───── Supplied entries ─────
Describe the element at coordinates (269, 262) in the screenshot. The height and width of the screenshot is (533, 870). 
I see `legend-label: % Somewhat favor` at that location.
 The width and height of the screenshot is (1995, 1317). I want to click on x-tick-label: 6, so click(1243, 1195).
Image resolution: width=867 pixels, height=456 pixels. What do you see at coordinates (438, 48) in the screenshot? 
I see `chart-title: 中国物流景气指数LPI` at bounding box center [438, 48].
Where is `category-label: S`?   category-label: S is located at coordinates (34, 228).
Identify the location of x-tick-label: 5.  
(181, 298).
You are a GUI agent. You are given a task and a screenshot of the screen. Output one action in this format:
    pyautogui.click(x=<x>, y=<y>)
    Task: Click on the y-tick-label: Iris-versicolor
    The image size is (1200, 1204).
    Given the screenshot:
─────
● What is needed
Retype everything from the line that contains "Image resolution: width=867" down to the line that contains "(181, 298).", both of those lines included, with no other data.

● Response to this task
Image resolution: width=867 pixels, height=456 pixels. What do you see at coordinates (438, 48) in the screenshot? 
I see `chart-title: 中国物流景气指数LPI` at bounding box center [438, 48].
Where is `category-label: S`?   category-label: S is located at coordinates (34, 228).
Identify the location of x-tick-label: 5.  
(181, 298).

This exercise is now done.